Going through the data below, find how many lines include the word "perform", and reply with that number alone.

PROVIDED DATA:
▼

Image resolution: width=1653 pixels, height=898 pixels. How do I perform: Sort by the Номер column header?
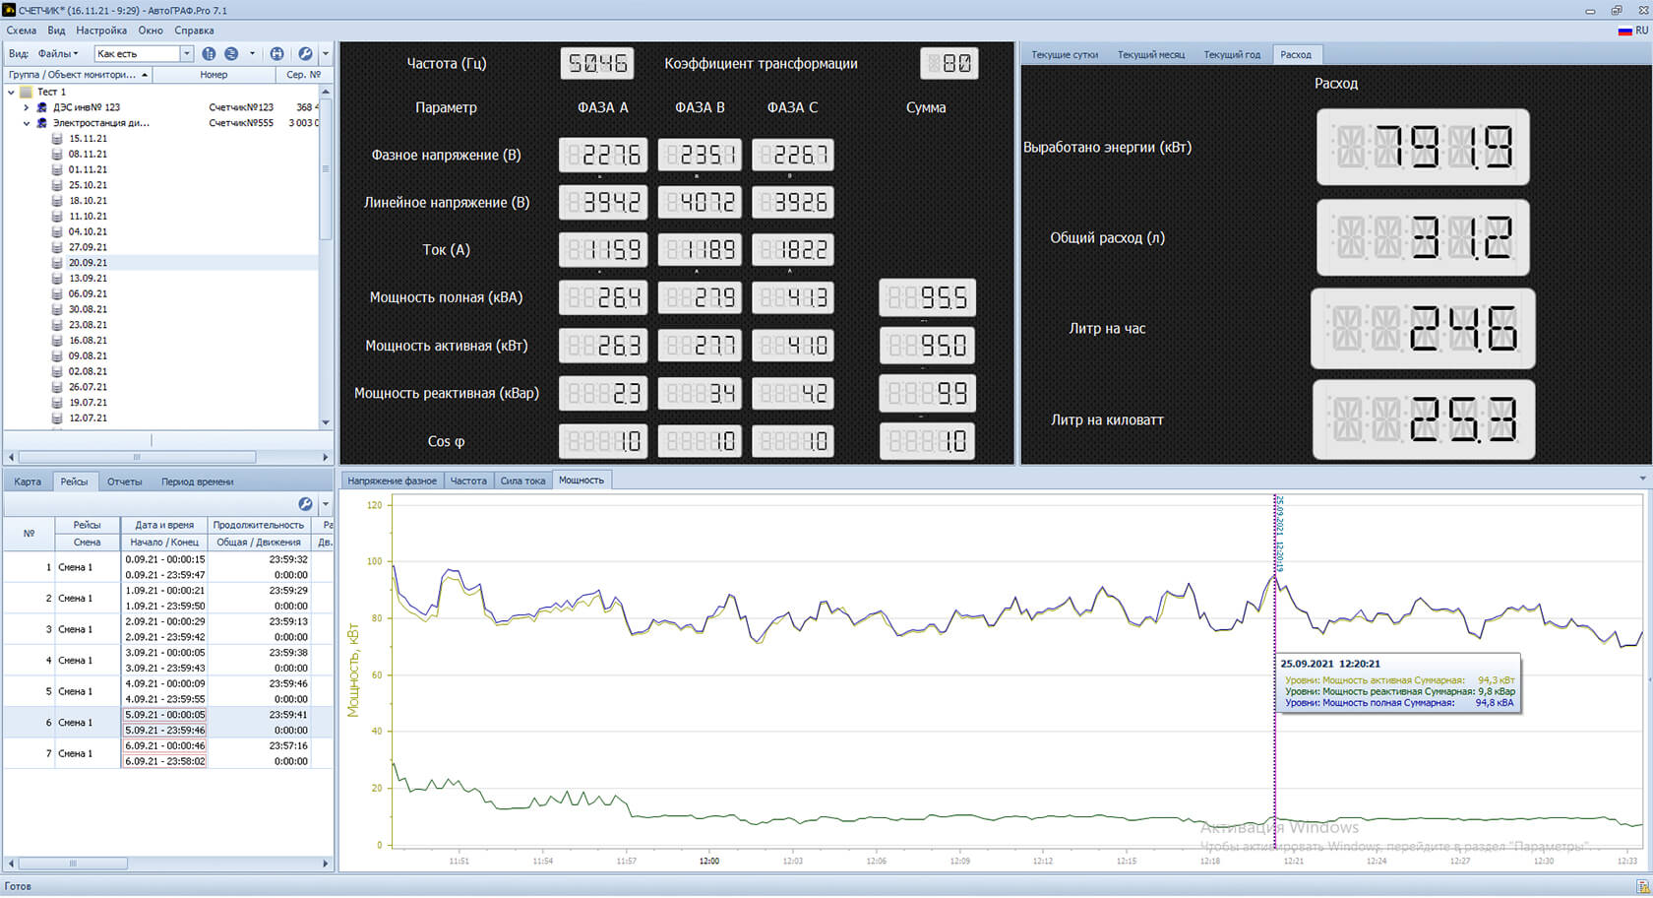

▲
▼

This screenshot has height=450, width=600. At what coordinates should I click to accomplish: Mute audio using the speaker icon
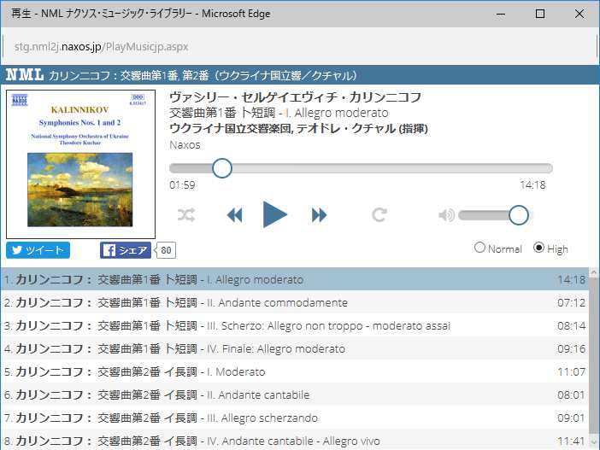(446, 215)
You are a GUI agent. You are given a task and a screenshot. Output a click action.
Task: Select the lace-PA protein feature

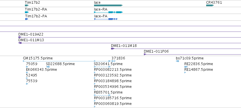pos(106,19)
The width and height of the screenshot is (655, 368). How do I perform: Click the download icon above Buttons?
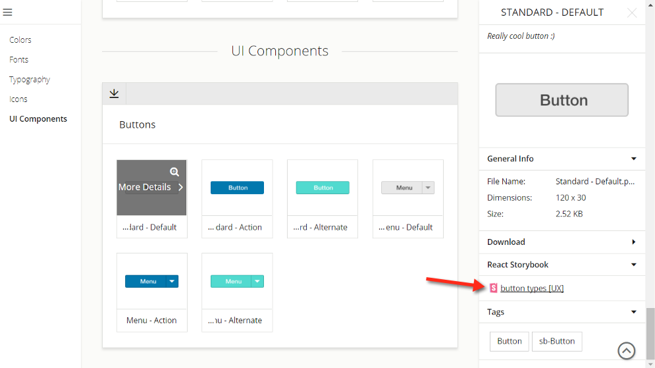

▲
▼

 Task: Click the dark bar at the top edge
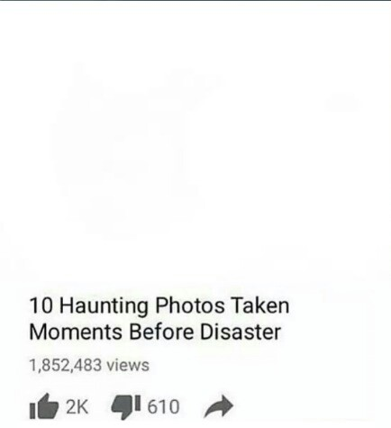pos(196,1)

▲

RESPONSE BELOW:
2